Bir adım geri çekildim, sonra bir adım daha ve bir adım daha. Sırtım bir duvara vurduğunda, nefesim de içimdeki son ânını yaşamış gibi usulca sönerek dudaklarımdan dışarı döküldü. Havaya yaşadığım paniğin, şaşkınlığın ve dehşetin varlığı yayılıp bir ruh gibi dolanarak kendine en uygun bedeni aramaya başladı.
Yener’in sıçrayarak, “Ne diyorsun, Devran?” diye bağırmasıyla, kalbimin atışları da içimdeki o dalgın paniğe katılarak göğsümün içinde gümbürdemeye başladı. Beni bir bataklık gibi içine çekerek derinlerinde boğmayı isteyen o üzüntü öyle hızlı bir şekilde dört bir yanıma dağıldı ki, bacağı dört farklı yerinden kırılmış bir atın, önüne tüfekle çıkan sahibine baktığı gibi öylece onlara baktım.
Muşta’nın kükremeye benzeyen sesi tüm tesisin içine dalga hâlinde vurarak dağıldı. Dev bir dalga gibi duvarlara vura vura üzerimize gelen sesin içinde sadece öfke değil, içimi dağlayan bir tedirginlik ve korku da vardı. Kendimin karşısında duruyordum sanki. Kimse yoktu. Yüzümü dağa dönmüş, önümde duran camdaki dağa karışmış yansımama bakıyordum. Yansımam ağlıyordu, ben de ağlıyordum ve o koca cam duvar, gözlerimizden akan her bir damla yaşla beraber bir yerinden çatlıyordu.
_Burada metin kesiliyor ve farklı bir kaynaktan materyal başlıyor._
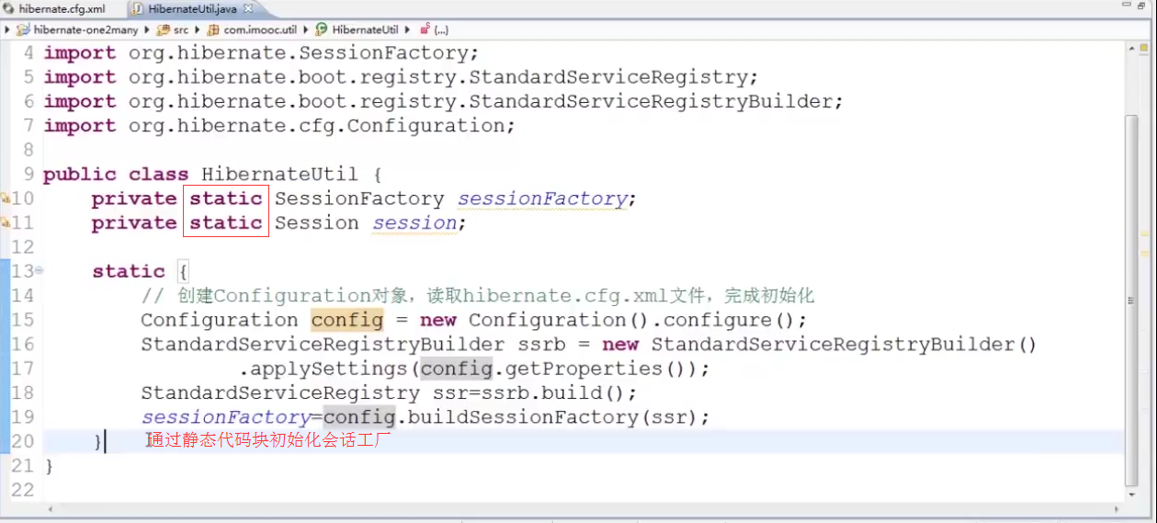The width and height of the screenshot is (1157, 523).
Task: Click the com.imooc.util package icon in breadcrumb
Action: [214, 29]
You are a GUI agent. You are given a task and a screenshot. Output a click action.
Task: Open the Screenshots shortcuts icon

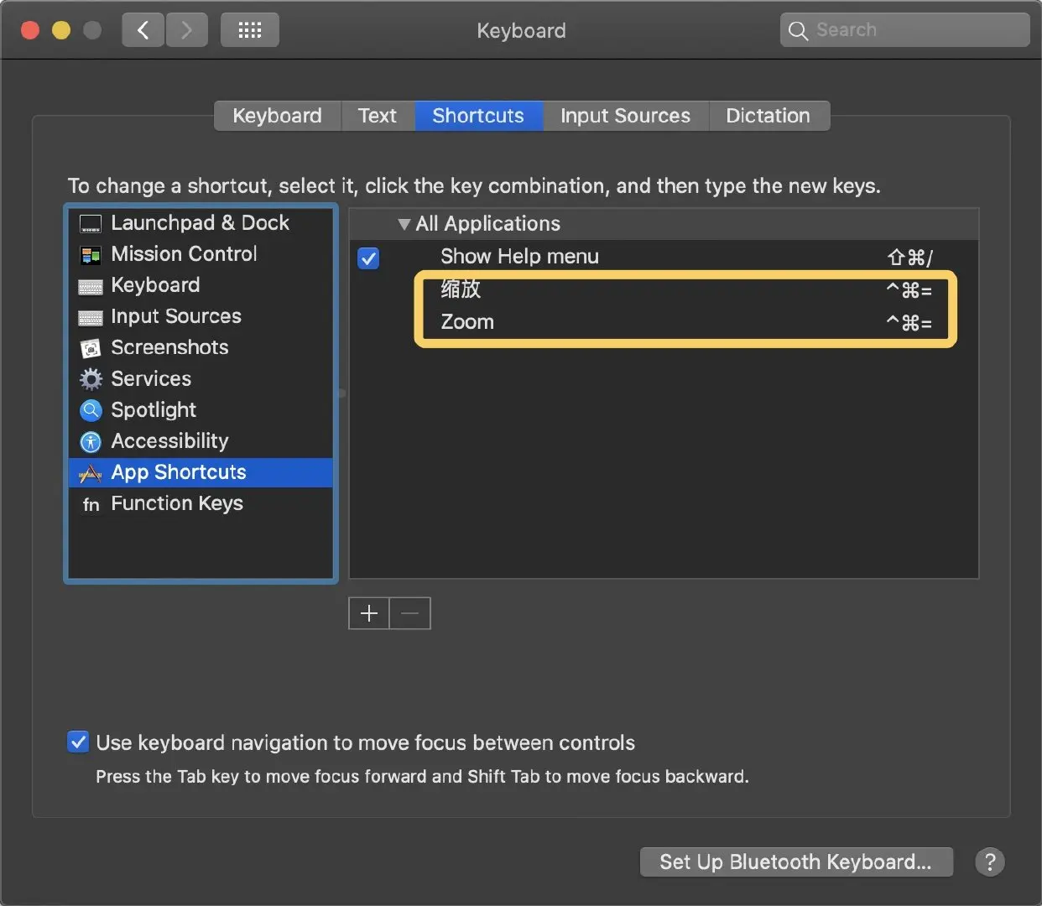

Bir koşuşturma yaşandı. Simge’nin beni kolumdan tutarak çekiştirdiğini hissettim ama sesleri duyamadım. Dikkatimi hiçbir şeyin içine ya da dışına saplayamadım, boşlukta asılıp kalmış gibi öylece dondum. İçimde ömür boyu benimle kalacağını düşündüğüm o acının yarıklarının genişlediğini, yaralarının açılıp kanamaya başladığını hissettim.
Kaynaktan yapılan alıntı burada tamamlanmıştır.